By Candia Dames
WASHINGTON – A federal appeals court has upheld the conviction and sentence of a Gaithersburg man who harbored an illegal Brazilian immigrant under slavery-like conditions for almost two decades, and further ordered the man to give her 14 years of back pay.
The Thursday ruling by the 4th U.S. Circuit Court of Appeals did not say how much money is owed to Hilda Rosa Dos Santos, a Portuguese-speaking woman brought to the United States by Rene Bonetti and his wife in 1979 to be their domestic worker. According to court documents, the Bonettis held Dos Santos’ passport and did not renew her visa after it expired in 1984.

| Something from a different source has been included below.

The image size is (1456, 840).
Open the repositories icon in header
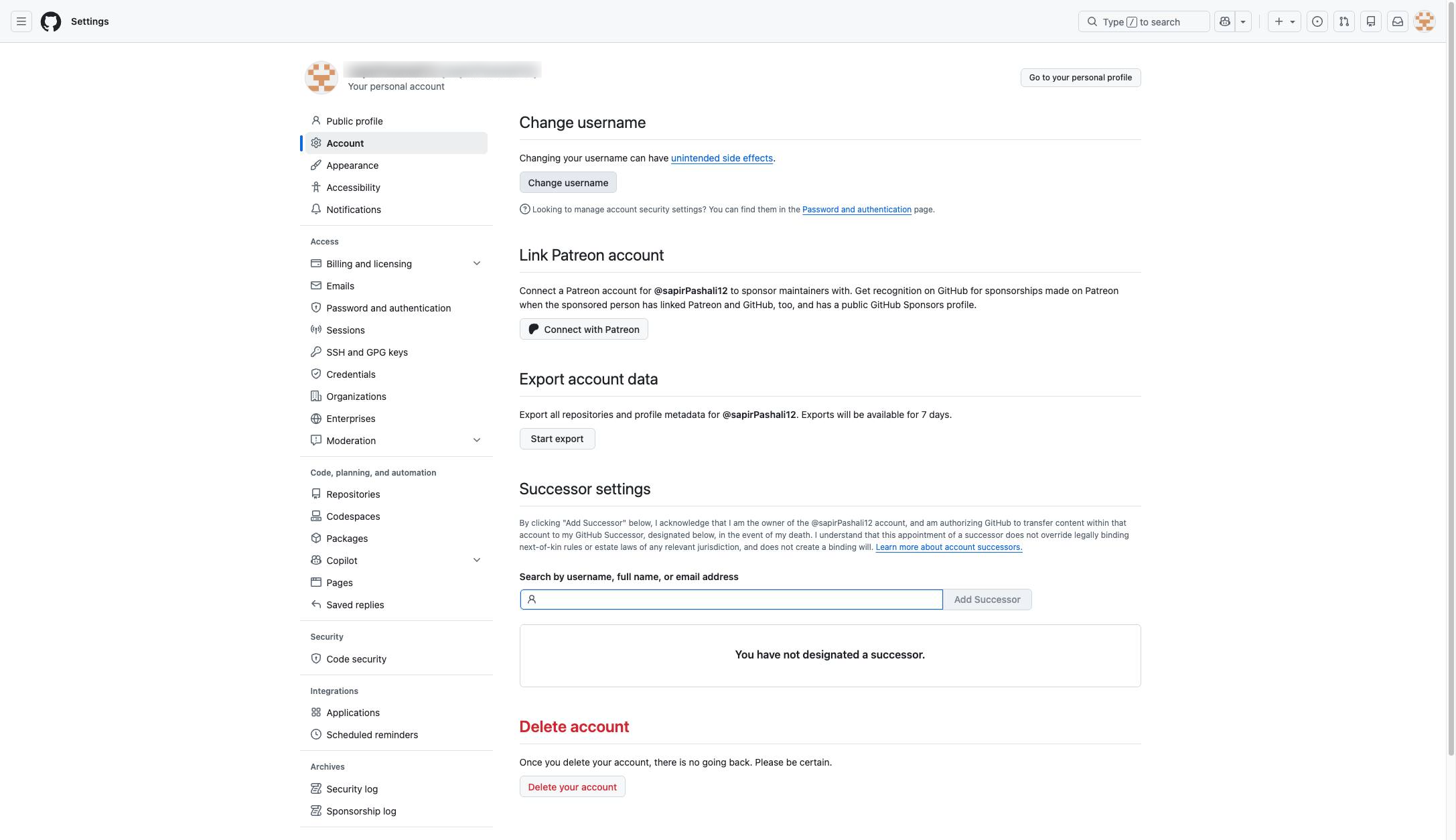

The illiterate woman had to clean the couple’s $250,000 home every day and she was also expected to cook, shovel snow, rake leaves, walk the dog and wash three cars, among other domestic chores. Bonetti claimed he was putting her pay into a bank account, but he never did and he refused to pay her directly, according to testimony.
In addition, the Bonettis forced Dos Santos to live in a small, windowless basement room. They forbade her from using their showers, forcing her to carry pails of water to the basement to bathe in a tin tub, and they padlocked their refrigerator to keep her from eating or drinking from them.
Dos Santos suffered “serious bodily injuries” at the hands of Mrs. Bonetti, who sometimes abused her as often as once a day, according to evidence. Dos Santos was once scalded with hot soup because Mrs. Bonetti did not like the way she had prepared it. On another occasion, clumps of Dos Santos’ hair were pulled out, leaving a bleeding scalp, because Mrs. Bonetti did not like the way she combed the dog.
The court said Dos Santos was hospitalized for four days with a bad leg infection because Bonetti waited more than a year before he allowed her to get medical attention.
Evidence also showed that Dos Santos developed a cantaloupe-sized tumor in her stomach that the Bonettis refused to have treated. She had to get a hysterectomy when neighbors finally took her to a hospital in April 1998.
A federal jury convicted Bonetti of conspiracy to harbor an undocumented alien, harboring an undocumented alien for financial gain and endangering the life of an undocumented alien. U.S. District Judge Deborah K. Chasanow sentenced him in August 2000 to a 6.5-year federal prison term.
Bonetti challenged his conviction on charges that he was responsible for the harm to Dos Santos, but the court found that his wife’s “physical abuse of Dos Santos was foreseeable” to him.
“These acts of abuse were undoubtedly committed in furtherance of the Bonettis’ conspiracy,” the court concluded. “The purpose of the conspiracy was to obtain free labor from Dos Santos, and the physical abuse furthered that conspiracy by intimidating Dos Santos from asserting her right to payment or resisting the Bonettis’ demands that she work.”
A three-judge panel of the appeals court also upheld Bonetti’s sentence, saying the judge did not exceed her authority in sentencing him to 6.5 years. But it reversed the lower court on the issue of restitution for Dos Santos and sent the case back to Chasanow, telling her to order Bonetti to “pay restitution to Dos Santos for the wages she should have received.”
Dos Santos applied to the Immigration and Naturalization Service for humanitarian asylum after the conviction, but her status was unknown Friday.
Neither Bonetti’s attorney nor the government attorney in the case could be reached to comment on Thursday’s ruling.
Dos Santos’ attorney, Siverina Rivera, hailed the ruling as a strong warning for people who may be mistreating immigrants like her client.
“I think the appellate court decision is appropriate,” Rivera said. “I’m hoping Mr. Bonetti puts everything to rest now. (Dos Santos) has been through enough already.”
She said it has not been determined how much Bonetti owes his former domestic worker, but that a freeze order has been put on his house.